Optimal latent distribution choice for two-stage visual generative modeling

Determine which latent distribution structures for the encoder’s aggregate posterior in two-stage visual generative pipelines—where images are compressed into latent codes and a prior over those latents is modeled via diffusion or autoregressive methods—are optimal for subsequent modeling of the latent prior.

Background

Modern visual generative models typically follow a two-stage pipeline that first encodes images into a latent representation and then models the prior over these latents using diffusion or autoregressive techniques. The effectiveness of this pipeline depends critically on the properties of the latent distribution, which must balance modeling simplicity and reconstruction fidelity.
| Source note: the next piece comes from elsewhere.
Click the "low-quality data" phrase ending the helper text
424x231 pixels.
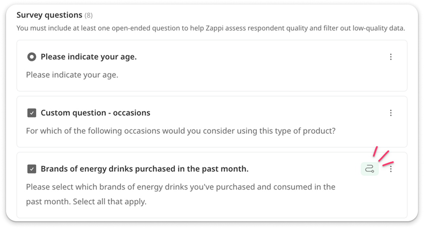[378, 28]
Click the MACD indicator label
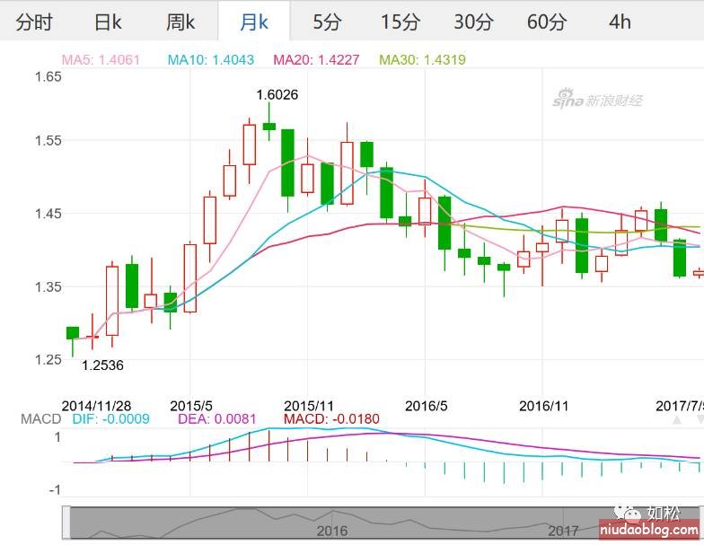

Existing tokenizers such as VAEs and encoders aligned to foundation models constrain the latent space without explicitly shaping its overall distribution, leaving uncertainty about which latent distribution forms are best suited for modeling. The paper introduces Distribution Matching VAE (DMVAE) to explicitly align the encoder’s aggregate posterior with various reference distributions (e.g., Gaussian, SSL features, text embeddings), enabling a systematic investigation. Although the authors present empirical evidence favoring SSL-derived distributions, the general question of the optimal latent distribution remains explicitly stated as unclear.

References

Yet, existing approaches such as VAEs and foundation model aligned encoders implicitly constrain the latent space without explicitly shaping its distribution, making it unclear which types of distributions are optimal for modeling.

Distribution Matching Variational AutoEncoder (2512.07778 - Ye et al., 8 Dec 2025) in Abstract (page 1)